The same degree of suspense prevailed amongst us during the 19th and 20th. On the latter of these days my mind at least was kept busy by a journey to the harbour, for the purpose of bringing up a fresh supply of corn for the horses; though it was a species of employment with which I would have readily dispensed, inasmuch as the day chanced to be particularly cold, with snow. But our anxiety was destined not to be of long continuance, an order reaching us that night at a late hour to be accoutred and in line of march by three o'clock on the following morning. Now then at length we applied ourselves to the task of packing the baggage. The tents were once more summoned into use; their condition closely examined; such rents as appeared in the canvas were hastily repaired, and every deficiency in pegs and strings made good. Then the ordinary supply of provend, as Major Dalgetty would call it, being put up, we threw ourselves down in our clothes, and fell asleep.

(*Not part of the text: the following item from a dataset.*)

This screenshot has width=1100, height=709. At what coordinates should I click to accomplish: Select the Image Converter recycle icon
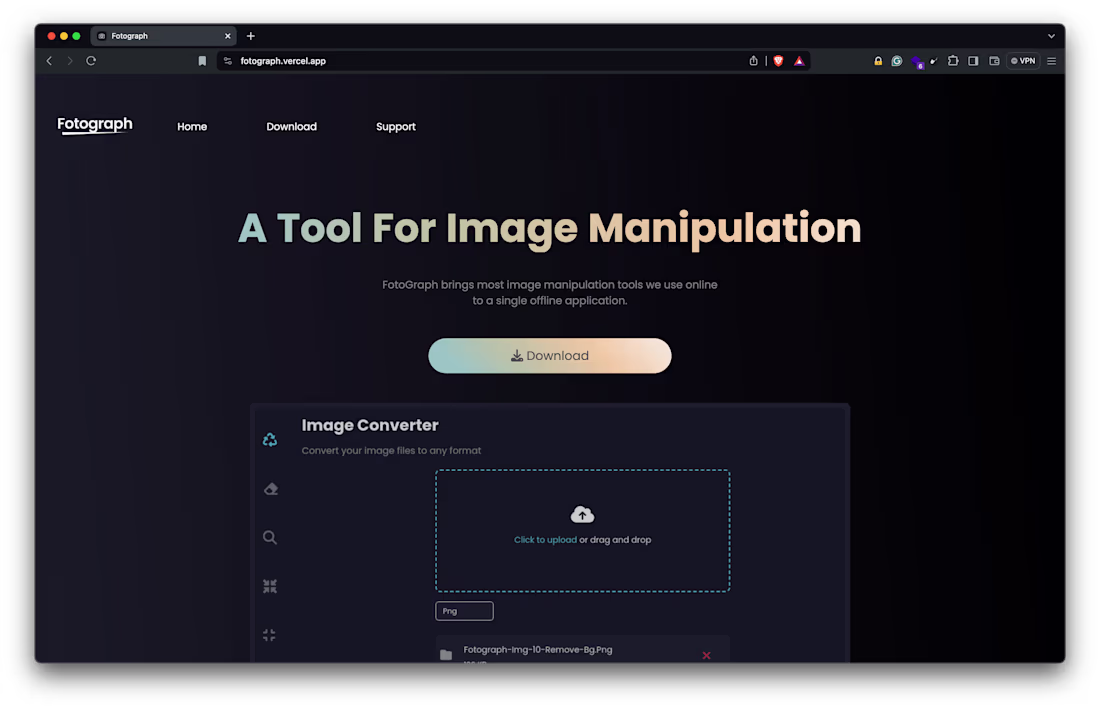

It was still dark as pitch when the well-known sound of troops hurrying to their stations roused me from my slumber. As I had little to do in the way of accoutring, except to buckle on my sabre and to stick my pistols in a black leathern haversack, which on such occasions usually hung at my back, abundance of time was given for the consumption of as much breakfast as at that early hour I felt disposed to eat; after which I took post beside my men. The reader will have doubtless noted that, like the good soldier already named, I never set out upon any military expedition without having in the first place laid in a foundation of stamina to work upon. And here I would recommend to all young warriors, who may be gathering laurels when nothing of me shall remain except these Memoirs, invariably to follow my example. They may depend upon it that an empty stomach, so far from being a provocative, is a serious antidote to valour; and that a man who has eaten nothing previous to either an advance or a retreat runs no little risk of finding his strength fail at the very moment when its continuance is of vital importance to him. No, no; your hot-brained youth, who is too impatient to eat, is like your over-anxious hunter, which refuses its corn because the hounds pass the stable. Neither the one nor the other will go through a hard day's work.